Shout at them, get red in the face, rise,
Drag them up out of their chairs by their stiff shoulders and shake
them and yell at them;
They are not startled, they are not even embarrassed; they slide
back into their chairs.

Your tea is cold now.
You drink it standing up,
And leave the house.


PITY ME NOT

(read by Tom O'Bedlam)

Pity me not because the light of day

At close of day no longer walks the sky;

Pity me not for beauties passed away

From field and thicket as the year goes by;

Pity me not the waning of the moon,

Nor that the ebbing tide goes out to sea,

Nor that a man’s desire is hushed so soon,

And you no longer look with love on me.

This have I known always: Love is no more

Than the wide blossom which the wind assails,

Than the great tide that treads the shifting shore,

Strewing fresh wreckage gathered in the gales:

Pity me that the heart is slow to learn

What the swift mind beholds at every turn.


WHAT MY LIPS HAVE KISSED

What lips my lips have kissed, and where, and why,
I have forgotten, and what arms have lain
Under my head till morning; but the rain
Is full of ghosts tonight, that tap and sigh
Upon the glass and listen for reply,
And in my heart there stirs a quiet pain
For unremembered lads that not again
Will turn to me at midnight with a cry.

Thus in the winter stands the lonely tree,
Nor knows what birds have vanished one by one,
Yet knows its boughs more silent than before:
I cannot say what loves have come and gone,
I only know that summer sang in me
A little while, that in me sings no more.


ASHES OF LIFE

Read by Tom O'Bedlam

Love has gone and left me and the days are all alike;
Eat I must, and sleep I will, — and would that night were here!
But ah! — to lie awake and hear the slow hours strike!
Would that it were day again! — with twilight near!
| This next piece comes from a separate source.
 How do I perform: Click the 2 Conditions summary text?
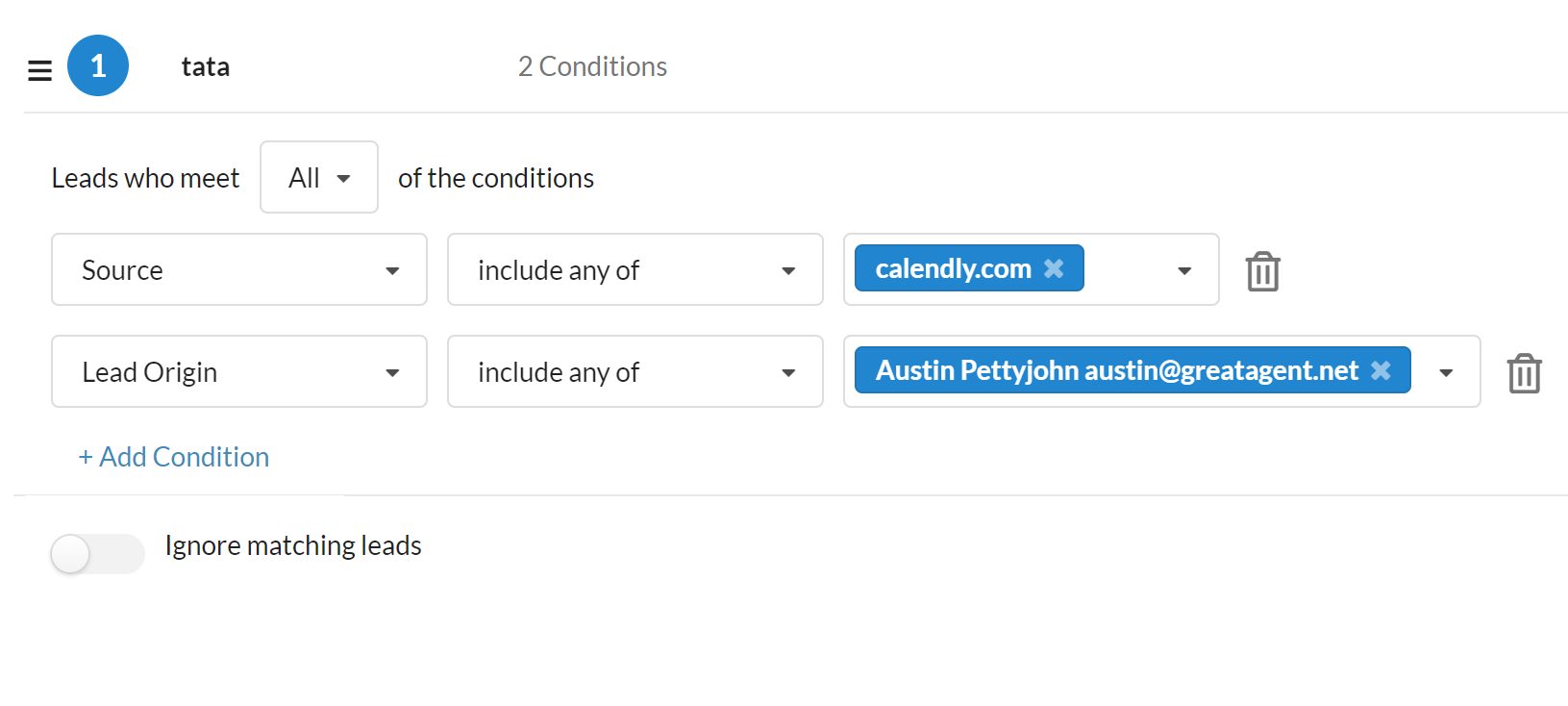point(592,66)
Love has gone and left me and I don't know what to do;
This or that or what you will is all the same to me;
But all the things that I begin I leave before I'm through, —
There's little use in anything as far as I can see.

Love has gone and left me, — and the neighbors knock and borrow,
And life goes on forever like the gnawing of a mouse, —
And to-morrow and to-morrow and to-morrow and to-morrow
There's this little street and this little house.